* **Texte extrait**:

################

Par ailleurs, dans ces écarts, la lecture de la Bible et des
brochures religieuses donna naissance à une caste savante qui
gonfla paradoxalement sous l’influence répétée
des thèses revivalistes protestantes, tout en se rapprochant
socialement de la classe productive paysanne.
Dans ce schéma
anthropologique particulier, la transmission des prescriptions s’orchestrait
de deux manières qui se sont consolidées en totale synergie.
La première suit un schéma hiérarchique classique,
celui d’une autorité morale respectée, souvent le pasteur
en place ou ses invités prestigieux, vers son auditoire. La seconde
joue sur un mode plus participatif, d’essence darbyste. Les échanges
se font d’égal à égal au détour des réunions
cultuelles, familiales ou de voisinage voire sur les places de marché.

################

* **Données sources**:
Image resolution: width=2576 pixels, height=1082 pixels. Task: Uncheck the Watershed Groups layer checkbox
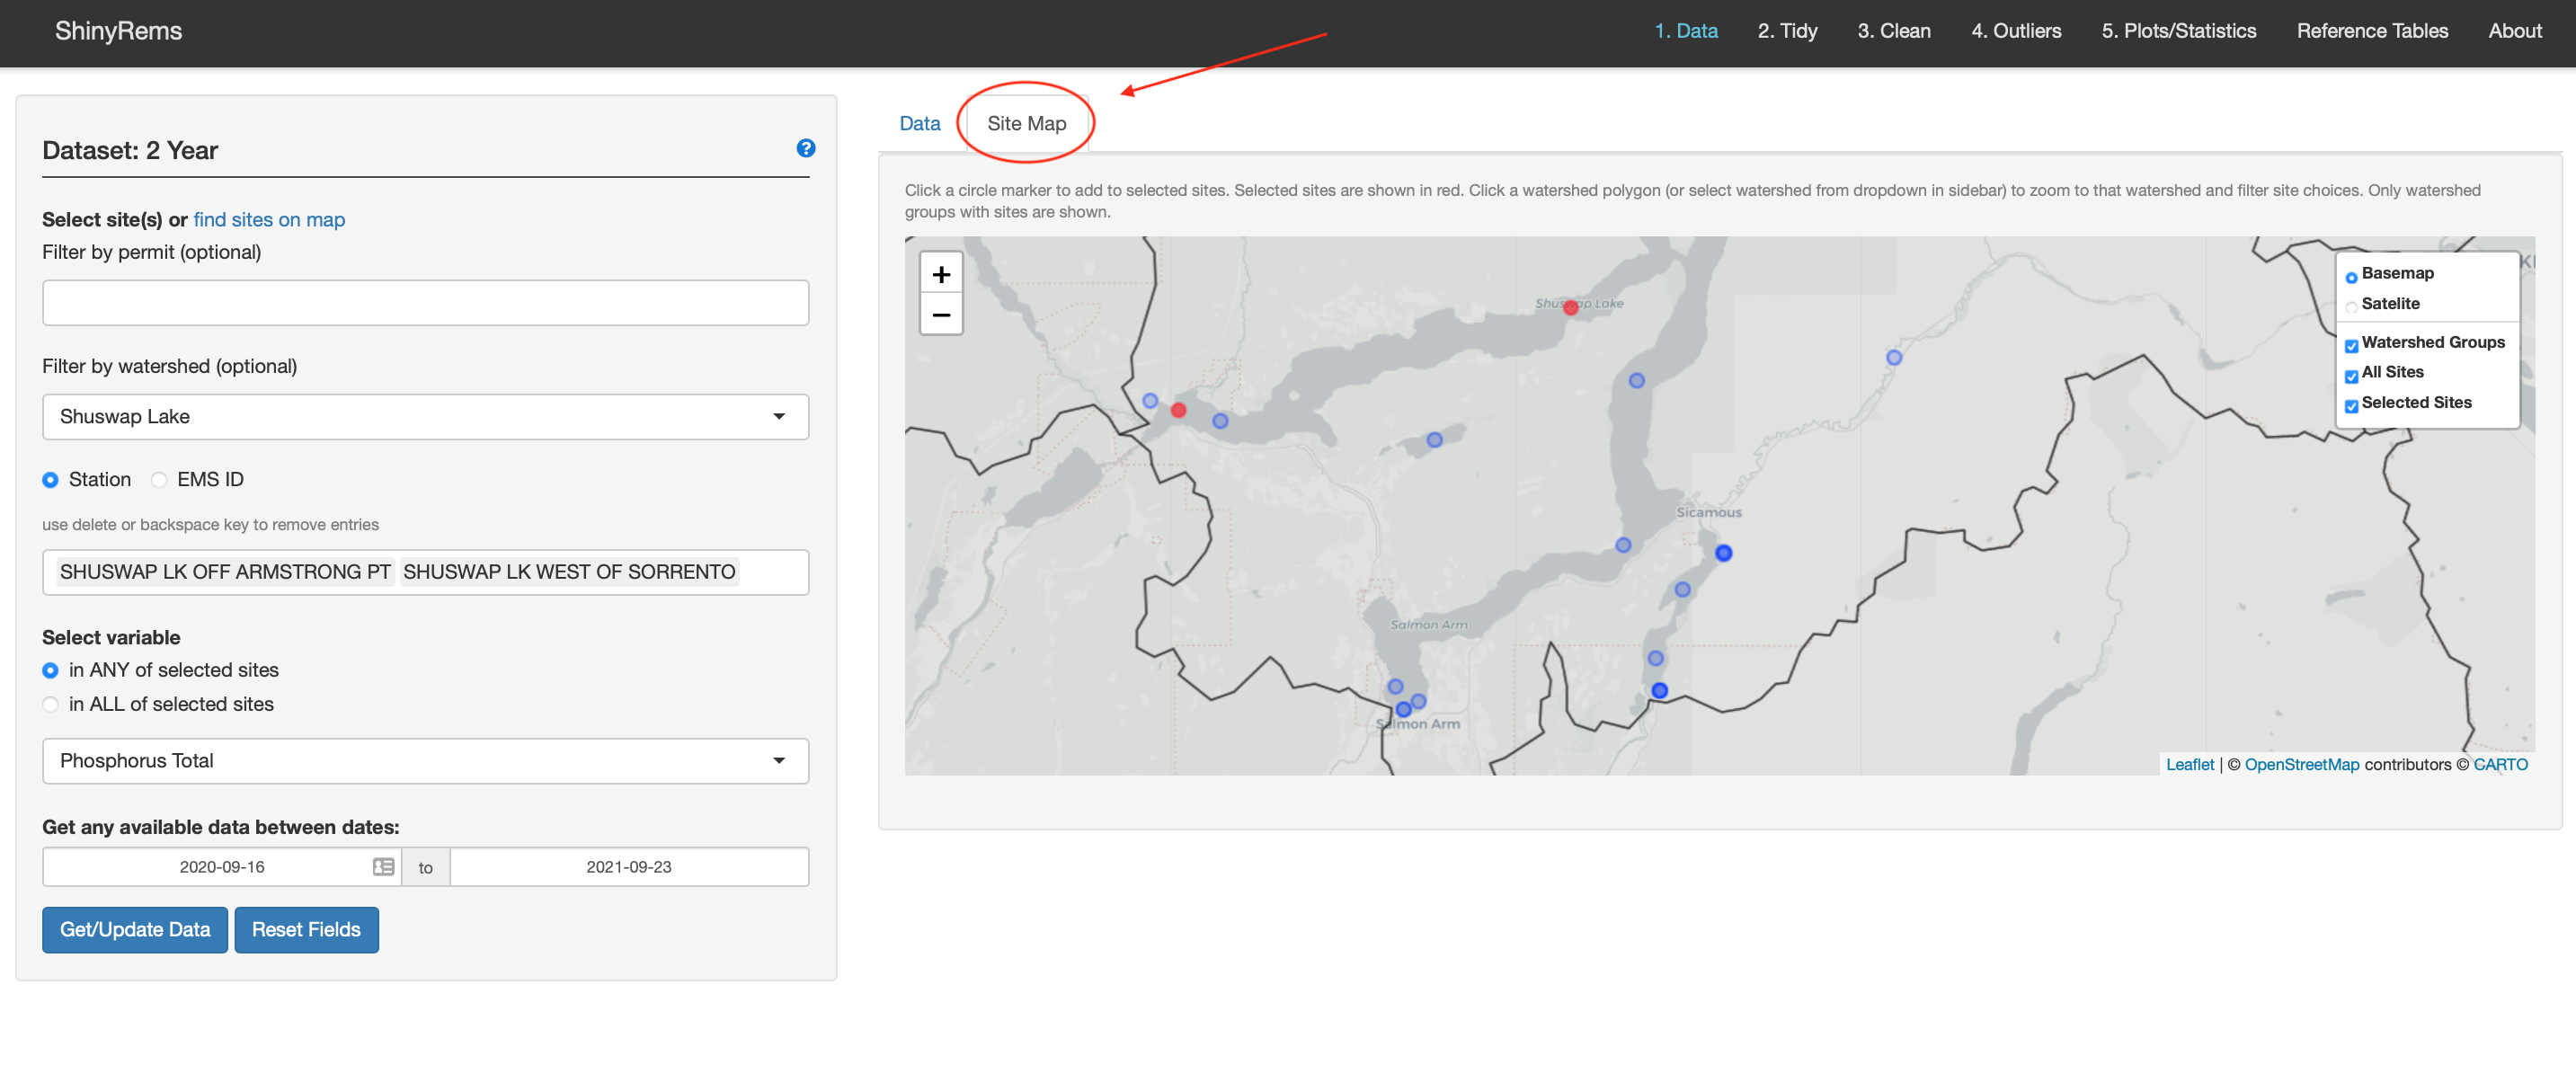click(x=2351, y=345)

################

* **Court exercice**:
Poursuivez le texte sur la transmission des prescriptions religieuses, en commençant juste après sa dernière phrase.

* **Réponse**:
Cette dernière approche n’est pas à négliger dans
une région où ces communautés fraternelles sont
numériquement si importantes et façonnent encore la société
moderne. Le pasteur A. Trocmé mentionnait d’ailleurs dans ses
souvenirs que “les premiers paysans qui acceptèrent d’accueillir
des juifs furent... des Darbystes qui n’appartenaient pas à notre
association culturelle, et que leur doctrine écarte de tout engagement
politique. Nos conseillers les suivirent, d’abord en hésitant,
puis graduellement convaincus.” (A. Trocmé,
Souvenirs, Swarthmore, USA, tapuscrit p. 349)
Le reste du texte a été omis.